Héritages…

Jean-Pierre Han

9 mai 2024

in Critiques

Fille de roi, de et avec Sarah Llorca et Benoît Dugué. Spectacle vu à Charenton-le-Pont le 4 mai 2024. En tournée au Festivalet (Chilhac, 43), puis en juillet au tiers lieu Nouvelles Coordonnées (Fontaine-l’Abbé, 27), puis en 2025 au CDN ce Caen.

CREDIT PHOTO FRANCOIS-JOSEPH BOTBOL 3

On ne peut, a priori, qu’être favorablement disposé, avec beaucoup de curiosité, à l’égard d’une compagnie qui s’est donné le nom de « Hasard objectif »… De hasard objectif, justement, il est bel et bien question dans Fille de roi – un beau titre dans sa justesse d’expression – conjointement signé par la créatrice de la compagnie, Sara Llorca et Benoît Lugué. La relation, sinon le télescopage, entre le cas de la jeune Cordélia, la troisième des filles du Roi Lear, partageant son royaume entre ses trois héritières, et celui de Sara Llorca, issue d’une famille et ses multiples branches appartenant toutes à la sphère théâtrale, dans son rapport à son père-roi, Denis Llorca, comédien et metteur en scène emblématique à partir des années 1970, qui dirigea le Centre théâtral de Franche-Comté de Besançon, puis notamment le festival d’Alba-la-Romaine, et qui vient de disparaître en février dernier, cette relation entre le roi Lear et le roi Llorca avec Cordelia-Sara est on ne peut plus judicieuse et intellectuellement passionnante. Elle permet en tout cas, en toute simplicité, à Sara Llorca, tout comme à Cordelia, de dire l’amour qu’elles portent à leurs pères. Elle permet surtout à Sarah Llorca d’interroger les questions d’héritage et de filiation dans leur extrême complexité certes, mais néanmoins dans une traduction théâtrale d’une lumineuse simplicité.

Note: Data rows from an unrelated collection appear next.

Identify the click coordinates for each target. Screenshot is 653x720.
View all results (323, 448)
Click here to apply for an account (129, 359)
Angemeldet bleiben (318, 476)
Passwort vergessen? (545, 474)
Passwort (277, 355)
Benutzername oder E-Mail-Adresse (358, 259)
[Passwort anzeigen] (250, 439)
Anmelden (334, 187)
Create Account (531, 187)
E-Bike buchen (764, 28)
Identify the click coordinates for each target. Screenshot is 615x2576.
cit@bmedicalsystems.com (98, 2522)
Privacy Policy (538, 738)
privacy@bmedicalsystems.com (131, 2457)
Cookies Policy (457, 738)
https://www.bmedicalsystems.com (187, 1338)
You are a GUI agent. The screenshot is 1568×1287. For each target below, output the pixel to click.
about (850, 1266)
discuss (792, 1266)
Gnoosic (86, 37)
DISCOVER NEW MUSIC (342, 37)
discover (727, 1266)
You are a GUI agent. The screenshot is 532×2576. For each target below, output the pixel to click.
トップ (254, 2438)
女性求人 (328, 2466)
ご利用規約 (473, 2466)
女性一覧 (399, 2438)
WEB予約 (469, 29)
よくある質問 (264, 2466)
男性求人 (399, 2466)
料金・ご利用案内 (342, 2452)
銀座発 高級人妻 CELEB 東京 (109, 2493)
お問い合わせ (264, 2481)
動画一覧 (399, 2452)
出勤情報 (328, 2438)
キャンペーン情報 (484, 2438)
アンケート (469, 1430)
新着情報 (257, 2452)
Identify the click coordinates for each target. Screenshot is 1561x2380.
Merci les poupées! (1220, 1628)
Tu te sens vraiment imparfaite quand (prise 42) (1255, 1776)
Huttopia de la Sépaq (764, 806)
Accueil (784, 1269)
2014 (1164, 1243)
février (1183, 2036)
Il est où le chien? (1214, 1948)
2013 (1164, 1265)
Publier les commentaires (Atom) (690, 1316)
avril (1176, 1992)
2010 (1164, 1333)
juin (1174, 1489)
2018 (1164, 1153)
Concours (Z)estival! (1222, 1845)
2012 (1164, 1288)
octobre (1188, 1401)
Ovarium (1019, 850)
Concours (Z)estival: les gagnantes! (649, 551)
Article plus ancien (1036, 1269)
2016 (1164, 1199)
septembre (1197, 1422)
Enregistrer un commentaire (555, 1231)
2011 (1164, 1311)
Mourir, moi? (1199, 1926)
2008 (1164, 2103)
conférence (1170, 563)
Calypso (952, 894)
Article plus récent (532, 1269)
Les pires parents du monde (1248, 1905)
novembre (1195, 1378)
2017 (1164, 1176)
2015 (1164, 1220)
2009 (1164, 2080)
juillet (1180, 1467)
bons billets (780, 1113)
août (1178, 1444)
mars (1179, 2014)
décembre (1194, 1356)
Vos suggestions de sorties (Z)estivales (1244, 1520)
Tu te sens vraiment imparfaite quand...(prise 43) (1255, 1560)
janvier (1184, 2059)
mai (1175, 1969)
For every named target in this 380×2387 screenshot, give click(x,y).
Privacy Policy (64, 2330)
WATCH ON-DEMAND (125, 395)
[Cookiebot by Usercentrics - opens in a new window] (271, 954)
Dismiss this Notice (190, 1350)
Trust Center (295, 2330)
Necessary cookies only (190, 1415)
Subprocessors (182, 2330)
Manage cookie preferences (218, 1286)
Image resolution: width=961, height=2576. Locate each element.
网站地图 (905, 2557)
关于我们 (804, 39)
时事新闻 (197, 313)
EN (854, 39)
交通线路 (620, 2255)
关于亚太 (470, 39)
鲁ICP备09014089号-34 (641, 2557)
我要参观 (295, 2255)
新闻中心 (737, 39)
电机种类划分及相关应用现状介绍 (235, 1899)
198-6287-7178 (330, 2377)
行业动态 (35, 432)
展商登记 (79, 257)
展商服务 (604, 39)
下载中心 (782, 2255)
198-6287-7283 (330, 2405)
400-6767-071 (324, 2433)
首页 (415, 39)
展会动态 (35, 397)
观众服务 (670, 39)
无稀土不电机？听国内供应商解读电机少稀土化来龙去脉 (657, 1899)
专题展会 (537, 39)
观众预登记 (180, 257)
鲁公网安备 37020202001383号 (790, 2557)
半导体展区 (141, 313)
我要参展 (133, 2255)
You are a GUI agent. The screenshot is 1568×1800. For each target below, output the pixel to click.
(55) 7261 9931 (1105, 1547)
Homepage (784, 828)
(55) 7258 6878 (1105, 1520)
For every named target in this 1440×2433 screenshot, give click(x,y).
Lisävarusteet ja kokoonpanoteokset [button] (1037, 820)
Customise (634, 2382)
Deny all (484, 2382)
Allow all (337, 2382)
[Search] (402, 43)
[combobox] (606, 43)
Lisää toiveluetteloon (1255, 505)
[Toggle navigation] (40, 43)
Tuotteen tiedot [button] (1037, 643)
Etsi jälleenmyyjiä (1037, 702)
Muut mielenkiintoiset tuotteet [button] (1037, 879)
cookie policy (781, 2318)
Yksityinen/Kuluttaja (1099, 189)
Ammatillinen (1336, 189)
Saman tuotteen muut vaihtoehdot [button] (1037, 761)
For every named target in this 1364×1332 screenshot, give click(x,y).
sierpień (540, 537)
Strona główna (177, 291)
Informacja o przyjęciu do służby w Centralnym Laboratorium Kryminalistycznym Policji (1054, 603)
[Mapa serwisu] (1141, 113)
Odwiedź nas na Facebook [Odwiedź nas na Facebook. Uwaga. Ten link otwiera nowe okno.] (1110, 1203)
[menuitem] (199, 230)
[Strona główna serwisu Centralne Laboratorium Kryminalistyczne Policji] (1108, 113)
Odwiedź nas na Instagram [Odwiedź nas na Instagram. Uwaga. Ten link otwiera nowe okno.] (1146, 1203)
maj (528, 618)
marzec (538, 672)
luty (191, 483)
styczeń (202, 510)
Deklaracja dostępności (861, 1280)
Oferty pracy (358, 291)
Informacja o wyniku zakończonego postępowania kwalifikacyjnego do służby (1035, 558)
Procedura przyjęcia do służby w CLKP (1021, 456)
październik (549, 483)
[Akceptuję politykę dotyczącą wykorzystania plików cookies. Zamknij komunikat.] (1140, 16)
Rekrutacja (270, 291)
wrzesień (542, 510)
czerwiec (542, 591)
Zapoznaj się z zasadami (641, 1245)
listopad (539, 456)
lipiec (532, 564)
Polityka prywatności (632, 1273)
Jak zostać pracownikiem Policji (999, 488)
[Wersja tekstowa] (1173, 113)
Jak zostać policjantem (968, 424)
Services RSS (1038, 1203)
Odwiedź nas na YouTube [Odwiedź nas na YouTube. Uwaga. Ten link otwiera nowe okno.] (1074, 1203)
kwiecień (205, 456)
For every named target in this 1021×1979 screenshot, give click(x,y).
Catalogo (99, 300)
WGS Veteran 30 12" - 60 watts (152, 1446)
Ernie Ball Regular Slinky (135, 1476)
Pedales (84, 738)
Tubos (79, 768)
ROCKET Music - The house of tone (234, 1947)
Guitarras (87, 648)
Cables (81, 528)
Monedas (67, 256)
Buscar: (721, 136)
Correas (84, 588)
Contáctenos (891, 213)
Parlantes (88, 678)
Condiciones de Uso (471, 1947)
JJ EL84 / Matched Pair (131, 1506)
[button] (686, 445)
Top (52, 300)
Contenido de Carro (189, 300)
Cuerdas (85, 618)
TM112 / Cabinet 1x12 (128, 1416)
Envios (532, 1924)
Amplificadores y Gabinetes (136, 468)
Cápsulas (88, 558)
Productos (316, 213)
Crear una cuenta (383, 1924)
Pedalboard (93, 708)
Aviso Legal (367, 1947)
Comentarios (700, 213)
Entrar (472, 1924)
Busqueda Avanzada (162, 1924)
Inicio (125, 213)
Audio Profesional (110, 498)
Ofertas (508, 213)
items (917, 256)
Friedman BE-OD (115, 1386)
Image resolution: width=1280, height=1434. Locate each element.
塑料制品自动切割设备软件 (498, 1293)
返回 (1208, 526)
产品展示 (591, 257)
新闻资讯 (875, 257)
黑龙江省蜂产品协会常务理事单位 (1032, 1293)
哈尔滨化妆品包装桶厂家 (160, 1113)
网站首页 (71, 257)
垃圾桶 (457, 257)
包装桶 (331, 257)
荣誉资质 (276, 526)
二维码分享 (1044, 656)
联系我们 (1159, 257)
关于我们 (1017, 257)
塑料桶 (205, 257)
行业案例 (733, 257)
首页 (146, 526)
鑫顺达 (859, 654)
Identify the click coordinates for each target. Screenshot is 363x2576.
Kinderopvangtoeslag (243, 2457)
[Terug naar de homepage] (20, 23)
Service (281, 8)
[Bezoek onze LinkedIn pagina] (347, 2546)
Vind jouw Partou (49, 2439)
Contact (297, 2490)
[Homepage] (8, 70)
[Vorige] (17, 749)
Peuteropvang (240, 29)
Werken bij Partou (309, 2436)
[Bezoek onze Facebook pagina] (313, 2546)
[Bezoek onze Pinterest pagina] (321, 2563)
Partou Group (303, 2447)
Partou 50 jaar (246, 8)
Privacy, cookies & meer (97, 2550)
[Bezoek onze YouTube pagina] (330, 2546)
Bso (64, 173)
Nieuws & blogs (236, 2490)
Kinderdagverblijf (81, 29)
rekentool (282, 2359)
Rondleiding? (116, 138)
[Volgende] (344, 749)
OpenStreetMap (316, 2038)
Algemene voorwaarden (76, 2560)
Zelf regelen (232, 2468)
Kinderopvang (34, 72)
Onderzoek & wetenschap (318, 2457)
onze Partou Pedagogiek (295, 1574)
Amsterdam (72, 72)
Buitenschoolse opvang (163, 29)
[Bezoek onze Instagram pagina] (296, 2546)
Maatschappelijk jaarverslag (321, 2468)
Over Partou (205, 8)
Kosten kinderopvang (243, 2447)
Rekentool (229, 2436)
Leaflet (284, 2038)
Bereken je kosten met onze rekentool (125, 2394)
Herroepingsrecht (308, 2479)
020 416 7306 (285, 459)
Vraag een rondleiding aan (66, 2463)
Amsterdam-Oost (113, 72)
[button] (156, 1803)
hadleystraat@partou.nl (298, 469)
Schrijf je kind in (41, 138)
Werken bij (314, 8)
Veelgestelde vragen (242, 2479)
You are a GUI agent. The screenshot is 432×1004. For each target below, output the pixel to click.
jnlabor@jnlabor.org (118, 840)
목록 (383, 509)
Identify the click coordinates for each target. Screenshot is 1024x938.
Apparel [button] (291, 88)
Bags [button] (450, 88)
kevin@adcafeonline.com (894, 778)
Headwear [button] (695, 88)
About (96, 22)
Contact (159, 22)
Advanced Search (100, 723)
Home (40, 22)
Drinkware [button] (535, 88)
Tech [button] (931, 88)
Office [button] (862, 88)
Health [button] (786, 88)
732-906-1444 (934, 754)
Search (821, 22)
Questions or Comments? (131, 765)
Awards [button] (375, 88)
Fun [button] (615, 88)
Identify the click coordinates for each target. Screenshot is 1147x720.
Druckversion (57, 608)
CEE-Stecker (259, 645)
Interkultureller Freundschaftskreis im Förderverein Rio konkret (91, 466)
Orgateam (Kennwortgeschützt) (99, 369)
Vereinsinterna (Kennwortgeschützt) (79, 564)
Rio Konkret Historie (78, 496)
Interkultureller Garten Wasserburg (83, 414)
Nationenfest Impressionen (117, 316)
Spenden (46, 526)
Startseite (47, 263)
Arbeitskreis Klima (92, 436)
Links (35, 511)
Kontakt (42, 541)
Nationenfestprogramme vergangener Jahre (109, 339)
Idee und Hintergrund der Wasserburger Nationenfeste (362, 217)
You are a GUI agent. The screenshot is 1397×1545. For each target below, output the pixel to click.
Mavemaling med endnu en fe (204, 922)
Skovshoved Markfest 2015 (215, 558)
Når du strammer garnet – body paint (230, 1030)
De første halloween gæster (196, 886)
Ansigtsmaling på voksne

Car, et c’est là une des réussites de la proposition théâtrale qui nous est offerte, quelque chose d’une parfaite juvénilité, celle d’une jeune femme à la grâce infinie clamant l’amour pour son père, lui rendant ainsi hommage (on entend sa voix enregistrée) tout en l’interrogeant sur ce qui pourrait être de l’ordre de sa responsabilité de père. C’est d’autant plus touchant (et juste) que Sara Llorca possède déjà, en dépit de son jeune âge, un passé théâtral déjà bien fourni en tant que comédienne, mais aussi en tant que metteure en scène, qu’autrice, porteuse de nombreux projets. Sa compagnie a été créée il y a plus d’une dizaine d’années, en 2012…

Le plateau de Fille de roi, sans être fait de « quelques planches et pas grand-chose », y ressemble quand même quelque peu : un tapis sur lequel est posée un malle contenant des costumes de scène « d’époque » qui une fois sortis seront suspendus à un porte-cintre après avoir été comme essayés, comme on essaye un rôle, une petite mallette et un micro sur pied pour Benoît Lugué… Fille de roi est conçu pour être joué (et il l’est) sur une scène de théâtre, un gymnase ou un autre lieu. Ce qui importe ce sont les pensées et les interrogations, les mises en demeure adressées au père-roi, les considérations sur la pièce de Shakespeare qui hante la metteure en scène-interprète depuis longtemps et qui n’hésite pas à revêtir les atours de Cordélia et à poser les mêmes questions à Lear… avec la complicité (les ponctuations) musicale – les accompagnements, terme à prendre au pied de la lettre – de Benoît Lugué.

Un beau moment qui a la pudeur de nous faire passer pour de la légèreté de graves interrogations sur la chaîne de nos existences.